In the proof of the quoted Proposition, we have a connected graph $X$ and a sequence of subgraphs $X_0 \subset X_1 \subset \cdots$ such that $\cup_i X_i$ is both open and closed. Then Hatcher deduces that $X =\cup_i X_i$.
Question: Why do we need both the openess and closedness of $\cup_i X_i$ in order to deduce the equality $X =\cup_i X_i$? It seems to me that only openess is enough, since if $X \neq \cup_i X_i$, then by connectedness of $X$ there is an edge $e$ of $X$, not contained in $\cup_i X_i$ whose vertex is a vertex of $\cup_i X_i$ and by openess of $\cup_i X_i$ some points of $e$ must be contained in $\cup_i X_i$ and so the entire edge must be contained in $\cup_i X_i$; contradiction.

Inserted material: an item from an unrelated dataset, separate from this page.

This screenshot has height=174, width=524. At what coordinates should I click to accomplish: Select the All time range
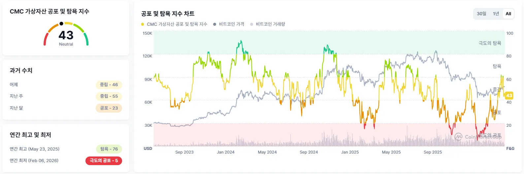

You are saying $\cup_i X_i$ is a subgraph, therefore the entire edge must be contained in $\cup_i X_i$. But a subset is a subgraph if and only if it is closed. These are the really the same thoughts.
Hatcher probably chose his wording because it is a general (and to most people, quite familiar) topological fact that the only nonempty subspace of a connected space which is open and closed is the entire space itself.